** Opening WORKING DATA block **

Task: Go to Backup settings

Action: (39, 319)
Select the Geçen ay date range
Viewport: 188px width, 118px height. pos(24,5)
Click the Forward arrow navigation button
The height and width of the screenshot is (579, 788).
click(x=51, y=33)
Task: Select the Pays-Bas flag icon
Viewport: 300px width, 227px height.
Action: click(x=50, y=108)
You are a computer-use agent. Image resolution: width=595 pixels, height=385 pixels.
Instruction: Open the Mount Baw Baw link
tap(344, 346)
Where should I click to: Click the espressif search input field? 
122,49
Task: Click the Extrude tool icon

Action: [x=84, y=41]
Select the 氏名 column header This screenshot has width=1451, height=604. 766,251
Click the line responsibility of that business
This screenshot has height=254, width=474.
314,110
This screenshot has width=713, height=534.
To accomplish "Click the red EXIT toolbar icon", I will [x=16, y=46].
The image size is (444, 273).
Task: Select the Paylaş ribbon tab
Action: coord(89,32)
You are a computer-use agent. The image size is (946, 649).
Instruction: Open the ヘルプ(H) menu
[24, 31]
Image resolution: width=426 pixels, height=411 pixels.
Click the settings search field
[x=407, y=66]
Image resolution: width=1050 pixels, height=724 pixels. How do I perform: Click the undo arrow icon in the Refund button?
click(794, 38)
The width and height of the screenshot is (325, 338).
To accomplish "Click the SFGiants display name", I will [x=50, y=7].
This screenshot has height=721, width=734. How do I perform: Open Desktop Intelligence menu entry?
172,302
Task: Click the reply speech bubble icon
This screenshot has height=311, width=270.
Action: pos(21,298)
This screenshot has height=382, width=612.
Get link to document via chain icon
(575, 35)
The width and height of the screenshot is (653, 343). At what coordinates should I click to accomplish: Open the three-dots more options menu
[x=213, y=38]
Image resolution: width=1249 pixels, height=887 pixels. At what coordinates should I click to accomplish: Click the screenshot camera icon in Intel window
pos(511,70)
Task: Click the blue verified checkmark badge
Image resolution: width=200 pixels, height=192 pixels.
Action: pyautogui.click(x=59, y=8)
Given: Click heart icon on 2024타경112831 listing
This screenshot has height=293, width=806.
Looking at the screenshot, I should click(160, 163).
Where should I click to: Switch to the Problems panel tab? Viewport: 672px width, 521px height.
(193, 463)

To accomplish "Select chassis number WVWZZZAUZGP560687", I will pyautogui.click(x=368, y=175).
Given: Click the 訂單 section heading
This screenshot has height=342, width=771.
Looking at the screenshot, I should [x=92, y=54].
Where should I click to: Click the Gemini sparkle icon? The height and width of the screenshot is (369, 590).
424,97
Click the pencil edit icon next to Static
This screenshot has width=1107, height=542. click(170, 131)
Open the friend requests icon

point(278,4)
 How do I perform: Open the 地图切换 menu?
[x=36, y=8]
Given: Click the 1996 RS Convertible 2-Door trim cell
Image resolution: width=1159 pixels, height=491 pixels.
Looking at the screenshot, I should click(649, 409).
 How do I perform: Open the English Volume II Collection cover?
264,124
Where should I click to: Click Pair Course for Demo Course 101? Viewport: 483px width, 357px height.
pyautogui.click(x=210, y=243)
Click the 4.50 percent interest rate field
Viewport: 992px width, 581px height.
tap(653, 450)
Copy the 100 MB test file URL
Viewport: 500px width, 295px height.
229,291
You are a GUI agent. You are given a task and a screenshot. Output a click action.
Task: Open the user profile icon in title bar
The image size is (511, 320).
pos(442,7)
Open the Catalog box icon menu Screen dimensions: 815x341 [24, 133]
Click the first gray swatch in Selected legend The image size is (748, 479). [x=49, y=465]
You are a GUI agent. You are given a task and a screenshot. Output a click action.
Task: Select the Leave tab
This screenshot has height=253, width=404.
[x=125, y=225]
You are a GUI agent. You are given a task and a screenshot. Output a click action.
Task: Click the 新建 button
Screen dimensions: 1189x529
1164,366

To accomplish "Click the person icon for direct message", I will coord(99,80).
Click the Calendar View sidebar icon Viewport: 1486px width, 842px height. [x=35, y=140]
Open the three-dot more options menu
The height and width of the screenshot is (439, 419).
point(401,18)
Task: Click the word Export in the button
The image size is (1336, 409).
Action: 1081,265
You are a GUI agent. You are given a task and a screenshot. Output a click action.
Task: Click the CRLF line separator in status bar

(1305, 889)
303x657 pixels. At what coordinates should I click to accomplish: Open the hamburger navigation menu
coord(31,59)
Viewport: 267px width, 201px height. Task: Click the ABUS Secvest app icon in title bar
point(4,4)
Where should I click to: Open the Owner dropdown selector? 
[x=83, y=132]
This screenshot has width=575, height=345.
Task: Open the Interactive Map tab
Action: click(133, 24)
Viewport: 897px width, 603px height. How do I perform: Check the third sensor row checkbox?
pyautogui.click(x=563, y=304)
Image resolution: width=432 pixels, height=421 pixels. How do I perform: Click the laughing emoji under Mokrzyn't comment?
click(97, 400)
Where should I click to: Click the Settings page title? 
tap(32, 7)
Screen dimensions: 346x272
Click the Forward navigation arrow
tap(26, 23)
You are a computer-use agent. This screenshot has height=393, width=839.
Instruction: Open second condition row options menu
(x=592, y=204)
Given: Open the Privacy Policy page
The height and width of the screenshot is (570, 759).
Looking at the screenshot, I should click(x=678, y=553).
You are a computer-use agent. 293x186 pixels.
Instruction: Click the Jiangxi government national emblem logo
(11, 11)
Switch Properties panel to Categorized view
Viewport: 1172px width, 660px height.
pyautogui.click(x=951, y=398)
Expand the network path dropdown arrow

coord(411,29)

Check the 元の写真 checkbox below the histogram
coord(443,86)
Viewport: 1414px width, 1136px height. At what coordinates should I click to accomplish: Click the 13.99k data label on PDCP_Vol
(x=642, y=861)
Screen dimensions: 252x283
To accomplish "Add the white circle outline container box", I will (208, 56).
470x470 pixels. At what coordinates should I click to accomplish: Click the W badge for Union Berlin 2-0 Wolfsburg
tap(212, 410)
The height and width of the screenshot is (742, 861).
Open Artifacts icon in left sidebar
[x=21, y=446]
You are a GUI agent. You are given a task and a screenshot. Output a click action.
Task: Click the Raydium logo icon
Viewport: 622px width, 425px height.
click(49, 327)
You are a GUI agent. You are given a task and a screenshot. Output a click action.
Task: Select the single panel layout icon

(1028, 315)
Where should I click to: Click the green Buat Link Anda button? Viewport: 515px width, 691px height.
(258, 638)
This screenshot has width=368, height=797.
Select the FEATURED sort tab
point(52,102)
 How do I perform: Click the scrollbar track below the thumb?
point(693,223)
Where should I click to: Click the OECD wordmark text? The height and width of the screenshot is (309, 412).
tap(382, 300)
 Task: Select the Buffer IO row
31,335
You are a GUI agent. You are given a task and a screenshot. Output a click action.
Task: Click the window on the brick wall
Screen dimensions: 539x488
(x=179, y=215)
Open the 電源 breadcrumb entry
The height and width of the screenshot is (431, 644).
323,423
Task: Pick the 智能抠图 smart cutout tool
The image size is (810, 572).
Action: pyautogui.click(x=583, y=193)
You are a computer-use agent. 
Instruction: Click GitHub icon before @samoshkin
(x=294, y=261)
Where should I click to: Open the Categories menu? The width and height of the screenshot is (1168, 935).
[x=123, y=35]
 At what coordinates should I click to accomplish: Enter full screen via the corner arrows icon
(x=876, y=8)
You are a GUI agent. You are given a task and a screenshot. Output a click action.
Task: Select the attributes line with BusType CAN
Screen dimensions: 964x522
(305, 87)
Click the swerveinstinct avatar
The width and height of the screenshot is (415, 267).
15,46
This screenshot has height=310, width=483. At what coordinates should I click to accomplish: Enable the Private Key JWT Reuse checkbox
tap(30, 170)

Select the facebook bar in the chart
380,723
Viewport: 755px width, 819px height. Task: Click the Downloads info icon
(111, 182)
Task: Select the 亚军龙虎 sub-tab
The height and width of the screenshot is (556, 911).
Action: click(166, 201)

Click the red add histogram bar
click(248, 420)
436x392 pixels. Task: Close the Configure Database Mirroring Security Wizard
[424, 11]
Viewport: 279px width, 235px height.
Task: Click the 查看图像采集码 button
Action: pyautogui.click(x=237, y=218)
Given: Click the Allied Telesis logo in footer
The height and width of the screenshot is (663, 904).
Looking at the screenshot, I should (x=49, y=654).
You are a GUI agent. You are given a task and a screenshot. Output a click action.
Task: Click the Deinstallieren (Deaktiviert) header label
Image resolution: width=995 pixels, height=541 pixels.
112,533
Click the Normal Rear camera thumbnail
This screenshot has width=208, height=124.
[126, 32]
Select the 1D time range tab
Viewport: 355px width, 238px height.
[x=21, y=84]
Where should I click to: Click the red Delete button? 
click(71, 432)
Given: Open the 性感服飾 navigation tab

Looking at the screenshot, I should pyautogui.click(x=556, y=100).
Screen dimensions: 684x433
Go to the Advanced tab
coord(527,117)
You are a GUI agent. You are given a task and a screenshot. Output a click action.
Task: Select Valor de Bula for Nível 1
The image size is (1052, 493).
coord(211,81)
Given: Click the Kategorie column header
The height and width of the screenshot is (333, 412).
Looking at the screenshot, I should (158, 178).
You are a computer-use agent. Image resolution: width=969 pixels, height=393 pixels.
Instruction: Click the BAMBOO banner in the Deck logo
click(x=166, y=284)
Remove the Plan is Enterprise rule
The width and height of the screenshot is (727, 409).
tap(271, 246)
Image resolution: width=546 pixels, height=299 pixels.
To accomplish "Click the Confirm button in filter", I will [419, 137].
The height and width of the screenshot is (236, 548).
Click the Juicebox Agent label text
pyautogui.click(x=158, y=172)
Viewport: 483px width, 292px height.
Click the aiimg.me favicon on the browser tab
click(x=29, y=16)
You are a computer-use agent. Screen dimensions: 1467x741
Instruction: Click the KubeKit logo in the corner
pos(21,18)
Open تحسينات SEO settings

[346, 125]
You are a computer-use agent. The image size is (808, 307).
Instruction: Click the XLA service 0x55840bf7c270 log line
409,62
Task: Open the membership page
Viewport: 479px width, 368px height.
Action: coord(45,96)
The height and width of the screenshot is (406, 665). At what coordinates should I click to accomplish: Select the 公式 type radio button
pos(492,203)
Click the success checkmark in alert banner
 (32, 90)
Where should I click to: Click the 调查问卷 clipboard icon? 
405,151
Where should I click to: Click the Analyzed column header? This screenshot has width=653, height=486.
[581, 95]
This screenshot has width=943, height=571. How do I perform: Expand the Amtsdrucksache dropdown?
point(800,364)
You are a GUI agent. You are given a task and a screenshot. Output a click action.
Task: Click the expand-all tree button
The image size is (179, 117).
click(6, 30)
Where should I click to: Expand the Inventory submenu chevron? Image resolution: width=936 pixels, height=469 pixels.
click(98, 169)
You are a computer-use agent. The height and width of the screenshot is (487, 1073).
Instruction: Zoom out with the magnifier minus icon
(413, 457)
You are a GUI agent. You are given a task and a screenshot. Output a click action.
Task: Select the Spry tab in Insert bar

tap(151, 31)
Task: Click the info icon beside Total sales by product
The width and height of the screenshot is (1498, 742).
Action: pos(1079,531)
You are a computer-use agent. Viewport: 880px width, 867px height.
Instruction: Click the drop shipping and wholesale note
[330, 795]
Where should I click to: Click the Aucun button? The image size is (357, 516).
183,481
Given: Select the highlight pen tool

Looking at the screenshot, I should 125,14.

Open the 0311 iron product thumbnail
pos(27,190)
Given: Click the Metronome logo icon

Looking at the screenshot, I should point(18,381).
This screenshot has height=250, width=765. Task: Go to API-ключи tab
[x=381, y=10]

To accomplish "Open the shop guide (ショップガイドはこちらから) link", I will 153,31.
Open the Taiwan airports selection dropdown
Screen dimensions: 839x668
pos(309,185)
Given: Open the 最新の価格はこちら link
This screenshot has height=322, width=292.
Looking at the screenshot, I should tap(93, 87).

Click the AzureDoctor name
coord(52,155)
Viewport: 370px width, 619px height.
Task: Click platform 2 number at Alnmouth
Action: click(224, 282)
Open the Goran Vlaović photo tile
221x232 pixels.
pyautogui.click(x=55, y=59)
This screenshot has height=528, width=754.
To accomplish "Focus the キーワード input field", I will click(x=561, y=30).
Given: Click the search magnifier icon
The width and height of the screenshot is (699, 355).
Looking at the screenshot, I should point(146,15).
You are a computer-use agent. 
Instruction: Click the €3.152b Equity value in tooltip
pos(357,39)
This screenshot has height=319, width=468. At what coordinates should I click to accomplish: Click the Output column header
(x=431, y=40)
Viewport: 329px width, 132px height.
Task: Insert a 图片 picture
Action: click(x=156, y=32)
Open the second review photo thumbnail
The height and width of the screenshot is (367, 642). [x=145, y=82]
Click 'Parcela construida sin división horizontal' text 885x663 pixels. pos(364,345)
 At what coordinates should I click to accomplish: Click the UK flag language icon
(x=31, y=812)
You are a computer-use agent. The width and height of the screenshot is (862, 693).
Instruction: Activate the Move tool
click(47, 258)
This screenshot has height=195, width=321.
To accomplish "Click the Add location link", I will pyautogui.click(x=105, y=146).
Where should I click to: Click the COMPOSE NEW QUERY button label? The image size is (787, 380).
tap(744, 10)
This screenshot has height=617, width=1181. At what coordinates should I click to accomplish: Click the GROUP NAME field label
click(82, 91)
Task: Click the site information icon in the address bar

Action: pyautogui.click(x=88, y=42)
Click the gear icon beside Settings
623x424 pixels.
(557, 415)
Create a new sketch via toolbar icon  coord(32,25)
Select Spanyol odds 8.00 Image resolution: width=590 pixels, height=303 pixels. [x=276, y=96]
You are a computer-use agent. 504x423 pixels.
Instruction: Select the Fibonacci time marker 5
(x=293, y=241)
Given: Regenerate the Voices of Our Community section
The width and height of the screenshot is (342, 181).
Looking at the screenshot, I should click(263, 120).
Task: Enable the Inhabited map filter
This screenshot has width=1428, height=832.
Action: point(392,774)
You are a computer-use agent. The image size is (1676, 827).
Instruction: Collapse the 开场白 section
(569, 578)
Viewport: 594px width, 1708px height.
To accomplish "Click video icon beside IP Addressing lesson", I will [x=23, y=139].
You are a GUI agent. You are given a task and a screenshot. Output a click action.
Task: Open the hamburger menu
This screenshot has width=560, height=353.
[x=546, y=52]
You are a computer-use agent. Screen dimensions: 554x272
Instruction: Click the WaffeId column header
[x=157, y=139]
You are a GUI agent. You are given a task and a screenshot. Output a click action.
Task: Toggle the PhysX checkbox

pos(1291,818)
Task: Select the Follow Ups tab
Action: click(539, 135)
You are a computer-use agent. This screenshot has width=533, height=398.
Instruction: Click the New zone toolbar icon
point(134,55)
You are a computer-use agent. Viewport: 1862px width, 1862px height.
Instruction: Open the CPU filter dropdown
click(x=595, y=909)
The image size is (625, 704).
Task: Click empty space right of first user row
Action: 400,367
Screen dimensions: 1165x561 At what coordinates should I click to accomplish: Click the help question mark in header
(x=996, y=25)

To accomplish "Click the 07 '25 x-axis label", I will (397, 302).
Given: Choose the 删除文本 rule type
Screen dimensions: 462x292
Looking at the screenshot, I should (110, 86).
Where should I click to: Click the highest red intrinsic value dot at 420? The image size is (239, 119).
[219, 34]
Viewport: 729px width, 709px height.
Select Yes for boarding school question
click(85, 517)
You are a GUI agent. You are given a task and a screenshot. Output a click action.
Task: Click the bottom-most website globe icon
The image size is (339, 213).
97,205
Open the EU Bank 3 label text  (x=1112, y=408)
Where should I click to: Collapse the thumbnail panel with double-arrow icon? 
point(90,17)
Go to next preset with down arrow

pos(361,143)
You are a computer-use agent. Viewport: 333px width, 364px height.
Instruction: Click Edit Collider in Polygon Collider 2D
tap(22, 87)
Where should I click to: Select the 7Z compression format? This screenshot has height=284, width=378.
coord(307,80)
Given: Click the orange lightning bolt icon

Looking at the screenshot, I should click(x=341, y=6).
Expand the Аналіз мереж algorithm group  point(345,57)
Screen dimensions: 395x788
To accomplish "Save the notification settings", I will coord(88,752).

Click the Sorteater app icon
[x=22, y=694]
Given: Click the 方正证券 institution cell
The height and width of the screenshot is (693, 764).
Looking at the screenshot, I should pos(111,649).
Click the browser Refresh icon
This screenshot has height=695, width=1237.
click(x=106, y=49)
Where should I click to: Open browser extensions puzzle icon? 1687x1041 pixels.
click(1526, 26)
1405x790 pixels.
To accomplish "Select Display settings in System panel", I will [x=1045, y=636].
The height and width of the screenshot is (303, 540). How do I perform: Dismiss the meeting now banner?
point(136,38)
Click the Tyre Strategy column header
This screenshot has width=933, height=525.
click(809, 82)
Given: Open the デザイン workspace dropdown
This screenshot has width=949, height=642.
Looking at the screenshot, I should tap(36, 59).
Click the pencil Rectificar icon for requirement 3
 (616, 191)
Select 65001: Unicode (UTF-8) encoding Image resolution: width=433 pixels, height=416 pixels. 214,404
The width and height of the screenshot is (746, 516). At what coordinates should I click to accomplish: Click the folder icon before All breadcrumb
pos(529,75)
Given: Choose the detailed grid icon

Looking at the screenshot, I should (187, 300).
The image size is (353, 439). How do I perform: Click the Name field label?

** Closing WORKING DATA block **

### PROBLEM STATEMENT:
The answer should consist of every line above in which "cell" appears.

### RESULT OF THE TASK:
Given: Click the 1996 RS Convertible 2-Door trim cell
Given: Click the 方正证券 institution cell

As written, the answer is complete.